Both places require hiking to get to the view spots but are well worth the walk. We also did the mule ride down into the GC but it was a little pricey at 55.00 per head for half day and 110.00 per for a full day, it was worth it not to have to walk down and a lot of fun. 
We placed our reservation on-line with Reserve America well in advance, both places fill up quick in the summer months. Hope this helps and you will have a great time. Kirk


----------



## summergames84 (Mar 6, 2004)

We stayed at Grand Canyon Trailer Village ( inside the park on the S. Rim, not to be confused with GC Camper Village which is a private park in Tusayan outside the park) in May, 2004. The sites are partially shaded, pull-through, full hookups. The tram stops at the entrance to the village. It is close to the rim, walking distance if you want. It is very near all the tourist spots. Quiet and clean restrooms. We made our reservations with Xanterra, the concessioner for many National Parks. The tram system is awesome for getting around the S. Rim and seeing all the views. We went into Tusayan one afternoon the see the GC Imax which was also informative.


----------



## kimaesha (Jul 24, 2009)

Hi Guys since you are planiing or thinking of going out of town here is the best place for you is to visit the Grand Canyon by bus, wow right? you dont have to worry about the stress of driving a car and thingking about the fuel because all you have to do is sit and relax,through bus tour grand canyon and it is tested that you will enjoy and learn more there is no harm in trying guys right?

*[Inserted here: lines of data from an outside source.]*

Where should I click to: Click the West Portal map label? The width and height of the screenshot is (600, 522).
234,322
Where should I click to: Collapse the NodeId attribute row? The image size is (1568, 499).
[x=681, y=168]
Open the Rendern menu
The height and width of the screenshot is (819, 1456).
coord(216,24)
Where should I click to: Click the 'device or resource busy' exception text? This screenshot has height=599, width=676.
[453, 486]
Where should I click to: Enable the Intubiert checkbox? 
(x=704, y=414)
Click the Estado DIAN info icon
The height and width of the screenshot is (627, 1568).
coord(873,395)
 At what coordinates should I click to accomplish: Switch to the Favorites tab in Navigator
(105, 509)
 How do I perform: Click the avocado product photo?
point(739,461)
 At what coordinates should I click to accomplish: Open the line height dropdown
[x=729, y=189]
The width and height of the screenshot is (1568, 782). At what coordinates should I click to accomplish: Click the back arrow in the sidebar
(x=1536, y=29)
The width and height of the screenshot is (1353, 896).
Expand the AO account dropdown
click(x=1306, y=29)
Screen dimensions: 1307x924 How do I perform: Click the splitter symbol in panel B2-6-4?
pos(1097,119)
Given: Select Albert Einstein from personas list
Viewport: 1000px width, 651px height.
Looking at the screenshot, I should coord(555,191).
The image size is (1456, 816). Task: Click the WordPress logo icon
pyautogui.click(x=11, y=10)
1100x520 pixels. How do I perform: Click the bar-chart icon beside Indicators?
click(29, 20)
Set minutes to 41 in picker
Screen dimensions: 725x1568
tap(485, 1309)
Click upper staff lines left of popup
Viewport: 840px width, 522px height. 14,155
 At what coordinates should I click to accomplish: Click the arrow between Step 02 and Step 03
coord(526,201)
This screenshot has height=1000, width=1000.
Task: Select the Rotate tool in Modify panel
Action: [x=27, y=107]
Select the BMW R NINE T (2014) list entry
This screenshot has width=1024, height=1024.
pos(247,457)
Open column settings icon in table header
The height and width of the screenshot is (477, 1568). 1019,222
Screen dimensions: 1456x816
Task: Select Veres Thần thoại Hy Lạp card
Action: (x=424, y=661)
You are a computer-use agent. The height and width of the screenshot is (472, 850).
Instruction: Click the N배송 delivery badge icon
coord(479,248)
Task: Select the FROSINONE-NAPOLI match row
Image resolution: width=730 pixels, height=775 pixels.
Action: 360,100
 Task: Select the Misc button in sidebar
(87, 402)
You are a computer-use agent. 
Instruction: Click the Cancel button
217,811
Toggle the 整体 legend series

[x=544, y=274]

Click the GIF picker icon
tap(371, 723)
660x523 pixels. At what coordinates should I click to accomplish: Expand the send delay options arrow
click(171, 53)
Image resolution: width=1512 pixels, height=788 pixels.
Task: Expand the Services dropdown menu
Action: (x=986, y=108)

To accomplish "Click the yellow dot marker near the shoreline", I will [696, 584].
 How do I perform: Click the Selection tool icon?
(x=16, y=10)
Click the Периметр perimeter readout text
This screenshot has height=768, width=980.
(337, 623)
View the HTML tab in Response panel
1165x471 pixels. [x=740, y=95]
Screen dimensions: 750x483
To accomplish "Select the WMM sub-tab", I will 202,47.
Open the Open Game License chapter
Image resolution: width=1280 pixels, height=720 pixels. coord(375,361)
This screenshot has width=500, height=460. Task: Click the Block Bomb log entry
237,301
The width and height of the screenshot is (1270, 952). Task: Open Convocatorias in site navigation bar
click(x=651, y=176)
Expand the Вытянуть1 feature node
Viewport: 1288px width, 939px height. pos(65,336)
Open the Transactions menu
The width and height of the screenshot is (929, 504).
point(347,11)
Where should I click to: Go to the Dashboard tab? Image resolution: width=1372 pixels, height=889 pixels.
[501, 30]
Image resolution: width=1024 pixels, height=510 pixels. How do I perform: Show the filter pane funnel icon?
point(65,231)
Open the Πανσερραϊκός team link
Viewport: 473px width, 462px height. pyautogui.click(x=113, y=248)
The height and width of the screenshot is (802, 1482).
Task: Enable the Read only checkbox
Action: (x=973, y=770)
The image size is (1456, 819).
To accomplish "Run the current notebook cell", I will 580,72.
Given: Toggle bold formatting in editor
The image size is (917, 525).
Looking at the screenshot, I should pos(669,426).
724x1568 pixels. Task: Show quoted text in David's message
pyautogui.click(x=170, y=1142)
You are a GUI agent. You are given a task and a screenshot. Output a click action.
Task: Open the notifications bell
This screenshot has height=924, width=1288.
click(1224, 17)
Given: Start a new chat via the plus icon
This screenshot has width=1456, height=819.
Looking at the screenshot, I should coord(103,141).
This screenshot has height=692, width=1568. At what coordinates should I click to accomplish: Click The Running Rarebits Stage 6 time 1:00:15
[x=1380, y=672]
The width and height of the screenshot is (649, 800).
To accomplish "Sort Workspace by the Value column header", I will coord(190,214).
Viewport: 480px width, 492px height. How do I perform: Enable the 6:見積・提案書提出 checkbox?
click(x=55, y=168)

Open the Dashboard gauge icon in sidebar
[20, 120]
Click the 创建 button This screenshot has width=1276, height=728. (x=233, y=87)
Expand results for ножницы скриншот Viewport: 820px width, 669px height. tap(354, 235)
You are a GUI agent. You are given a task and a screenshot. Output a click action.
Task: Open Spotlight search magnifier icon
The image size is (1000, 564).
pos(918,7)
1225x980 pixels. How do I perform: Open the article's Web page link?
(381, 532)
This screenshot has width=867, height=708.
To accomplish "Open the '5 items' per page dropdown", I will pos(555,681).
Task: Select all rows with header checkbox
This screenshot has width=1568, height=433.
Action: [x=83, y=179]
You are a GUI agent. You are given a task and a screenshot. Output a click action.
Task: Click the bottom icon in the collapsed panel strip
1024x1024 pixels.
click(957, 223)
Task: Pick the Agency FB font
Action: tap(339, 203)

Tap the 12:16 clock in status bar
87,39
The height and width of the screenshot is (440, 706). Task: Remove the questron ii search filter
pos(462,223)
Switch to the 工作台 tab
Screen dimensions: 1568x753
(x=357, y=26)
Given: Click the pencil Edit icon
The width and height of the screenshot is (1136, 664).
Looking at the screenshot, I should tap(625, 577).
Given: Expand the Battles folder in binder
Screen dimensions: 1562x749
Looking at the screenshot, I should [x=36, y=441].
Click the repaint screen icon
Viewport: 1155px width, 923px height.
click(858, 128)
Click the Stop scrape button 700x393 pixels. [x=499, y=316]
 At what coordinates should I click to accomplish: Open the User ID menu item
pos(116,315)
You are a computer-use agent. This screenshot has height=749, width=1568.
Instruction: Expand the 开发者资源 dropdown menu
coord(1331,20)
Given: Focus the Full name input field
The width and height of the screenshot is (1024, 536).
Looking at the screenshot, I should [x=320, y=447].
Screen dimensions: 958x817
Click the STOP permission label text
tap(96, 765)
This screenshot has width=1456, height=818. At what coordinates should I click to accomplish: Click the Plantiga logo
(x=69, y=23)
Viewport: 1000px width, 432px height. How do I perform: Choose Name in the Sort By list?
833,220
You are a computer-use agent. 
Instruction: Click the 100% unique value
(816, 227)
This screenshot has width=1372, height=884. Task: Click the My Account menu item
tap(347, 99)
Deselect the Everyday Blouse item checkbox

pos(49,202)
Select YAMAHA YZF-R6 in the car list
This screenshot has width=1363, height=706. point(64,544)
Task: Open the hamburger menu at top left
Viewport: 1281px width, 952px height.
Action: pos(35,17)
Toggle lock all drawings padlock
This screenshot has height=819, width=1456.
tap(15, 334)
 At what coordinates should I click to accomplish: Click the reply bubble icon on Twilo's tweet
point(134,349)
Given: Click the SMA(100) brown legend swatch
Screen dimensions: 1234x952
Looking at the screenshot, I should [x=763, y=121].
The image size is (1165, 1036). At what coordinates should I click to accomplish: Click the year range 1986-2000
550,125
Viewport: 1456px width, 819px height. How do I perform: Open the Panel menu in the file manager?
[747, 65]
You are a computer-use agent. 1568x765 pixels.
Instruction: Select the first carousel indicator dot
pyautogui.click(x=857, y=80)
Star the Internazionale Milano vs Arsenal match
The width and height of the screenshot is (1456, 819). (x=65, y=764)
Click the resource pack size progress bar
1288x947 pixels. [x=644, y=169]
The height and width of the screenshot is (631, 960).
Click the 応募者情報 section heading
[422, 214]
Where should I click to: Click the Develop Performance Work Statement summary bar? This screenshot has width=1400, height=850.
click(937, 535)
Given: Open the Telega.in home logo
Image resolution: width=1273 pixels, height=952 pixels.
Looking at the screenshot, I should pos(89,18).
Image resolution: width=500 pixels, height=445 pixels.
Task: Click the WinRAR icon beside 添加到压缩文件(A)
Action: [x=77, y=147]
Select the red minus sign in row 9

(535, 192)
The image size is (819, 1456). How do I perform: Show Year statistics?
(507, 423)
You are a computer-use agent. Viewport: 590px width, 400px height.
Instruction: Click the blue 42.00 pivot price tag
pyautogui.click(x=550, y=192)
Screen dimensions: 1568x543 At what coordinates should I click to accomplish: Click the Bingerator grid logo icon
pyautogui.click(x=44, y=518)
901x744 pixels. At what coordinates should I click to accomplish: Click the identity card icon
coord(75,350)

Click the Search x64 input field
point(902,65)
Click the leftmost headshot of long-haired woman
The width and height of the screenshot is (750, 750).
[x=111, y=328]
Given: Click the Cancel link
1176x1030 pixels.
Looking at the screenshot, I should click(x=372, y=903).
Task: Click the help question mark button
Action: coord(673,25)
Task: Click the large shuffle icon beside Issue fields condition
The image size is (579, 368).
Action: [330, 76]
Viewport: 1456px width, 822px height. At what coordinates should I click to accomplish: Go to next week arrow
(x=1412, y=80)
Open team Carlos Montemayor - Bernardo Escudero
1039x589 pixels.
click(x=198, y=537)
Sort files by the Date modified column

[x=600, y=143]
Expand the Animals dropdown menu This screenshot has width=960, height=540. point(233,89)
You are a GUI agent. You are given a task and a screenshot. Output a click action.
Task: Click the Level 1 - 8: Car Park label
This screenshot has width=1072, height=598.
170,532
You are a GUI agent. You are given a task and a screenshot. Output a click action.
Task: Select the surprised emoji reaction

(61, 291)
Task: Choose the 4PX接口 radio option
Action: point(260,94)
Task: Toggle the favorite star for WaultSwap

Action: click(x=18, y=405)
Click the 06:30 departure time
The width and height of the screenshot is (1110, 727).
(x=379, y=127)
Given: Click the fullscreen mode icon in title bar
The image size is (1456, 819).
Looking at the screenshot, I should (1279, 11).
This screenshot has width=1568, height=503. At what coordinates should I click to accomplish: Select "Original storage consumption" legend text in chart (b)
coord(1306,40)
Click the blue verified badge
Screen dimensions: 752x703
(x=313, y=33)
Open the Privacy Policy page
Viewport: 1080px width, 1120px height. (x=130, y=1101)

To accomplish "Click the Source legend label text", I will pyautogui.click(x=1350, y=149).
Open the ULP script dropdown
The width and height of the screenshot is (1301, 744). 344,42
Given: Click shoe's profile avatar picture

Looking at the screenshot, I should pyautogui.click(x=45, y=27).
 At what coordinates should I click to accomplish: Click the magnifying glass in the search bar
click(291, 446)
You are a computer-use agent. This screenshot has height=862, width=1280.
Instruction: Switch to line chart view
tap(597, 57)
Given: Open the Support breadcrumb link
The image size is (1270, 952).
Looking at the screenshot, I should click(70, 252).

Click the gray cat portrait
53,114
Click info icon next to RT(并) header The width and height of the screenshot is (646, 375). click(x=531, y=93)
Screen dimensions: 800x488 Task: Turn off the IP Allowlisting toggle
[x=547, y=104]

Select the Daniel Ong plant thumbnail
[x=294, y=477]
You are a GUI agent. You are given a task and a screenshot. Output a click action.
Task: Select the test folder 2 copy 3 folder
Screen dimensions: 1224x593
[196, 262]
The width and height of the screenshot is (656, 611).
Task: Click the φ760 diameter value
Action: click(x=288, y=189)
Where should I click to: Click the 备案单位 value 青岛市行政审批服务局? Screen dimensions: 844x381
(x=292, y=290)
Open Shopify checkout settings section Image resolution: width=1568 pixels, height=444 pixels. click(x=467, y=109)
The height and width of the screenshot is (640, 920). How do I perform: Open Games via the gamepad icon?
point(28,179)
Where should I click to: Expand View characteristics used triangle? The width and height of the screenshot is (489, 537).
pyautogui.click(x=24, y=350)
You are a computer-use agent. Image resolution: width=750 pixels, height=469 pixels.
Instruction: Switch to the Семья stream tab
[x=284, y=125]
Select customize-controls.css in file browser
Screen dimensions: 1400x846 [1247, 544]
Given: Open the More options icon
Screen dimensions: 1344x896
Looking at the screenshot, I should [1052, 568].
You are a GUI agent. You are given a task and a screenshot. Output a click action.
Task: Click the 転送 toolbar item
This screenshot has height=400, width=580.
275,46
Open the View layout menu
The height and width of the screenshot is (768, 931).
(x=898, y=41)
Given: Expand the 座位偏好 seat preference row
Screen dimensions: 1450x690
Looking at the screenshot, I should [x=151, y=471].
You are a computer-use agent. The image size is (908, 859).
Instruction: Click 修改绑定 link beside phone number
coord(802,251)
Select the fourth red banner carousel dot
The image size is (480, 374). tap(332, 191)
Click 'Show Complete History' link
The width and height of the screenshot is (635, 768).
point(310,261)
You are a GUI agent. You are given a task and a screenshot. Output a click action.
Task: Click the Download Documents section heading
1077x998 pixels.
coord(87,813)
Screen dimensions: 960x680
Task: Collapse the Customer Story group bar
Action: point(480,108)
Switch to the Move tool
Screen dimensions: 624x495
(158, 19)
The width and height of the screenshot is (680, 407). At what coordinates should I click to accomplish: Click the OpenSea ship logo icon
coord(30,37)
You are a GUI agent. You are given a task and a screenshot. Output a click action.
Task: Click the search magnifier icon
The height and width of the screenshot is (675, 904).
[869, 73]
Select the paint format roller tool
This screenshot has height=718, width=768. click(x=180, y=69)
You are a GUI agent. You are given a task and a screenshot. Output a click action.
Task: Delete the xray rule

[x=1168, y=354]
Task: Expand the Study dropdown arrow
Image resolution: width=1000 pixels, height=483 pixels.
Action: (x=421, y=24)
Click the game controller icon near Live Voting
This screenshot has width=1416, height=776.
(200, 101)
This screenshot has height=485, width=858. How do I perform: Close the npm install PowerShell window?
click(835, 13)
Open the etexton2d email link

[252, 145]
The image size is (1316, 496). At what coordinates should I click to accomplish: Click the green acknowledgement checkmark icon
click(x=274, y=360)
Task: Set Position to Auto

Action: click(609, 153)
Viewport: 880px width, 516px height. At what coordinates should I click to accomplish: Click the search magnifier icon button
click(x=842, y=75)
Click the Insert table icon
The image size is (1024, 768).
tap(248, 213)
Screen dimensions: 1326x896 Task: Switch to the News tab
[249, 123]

Well I hope you enjoy the trip and have a nice day!


----------



## Nathan (Jan 2, 2007)

I'd recommend at least some time at the south rim. It is hotter, a LOT more crowded, but it also puts you right on the edge (good time to hold the kids hands if they are small







). Anyway, as a kid we drove from Zion to the North rim and it wasn't that long. It's a long way around between the two though. Maybe the par service could build a highway bridge over that little gap.


----------



## kyoutback (Jul 12, 2004)

I'm guessing since the original post is 5 years old that maybe they've already taken that trip. Looks like a possible spammer has reopened an old one.


----------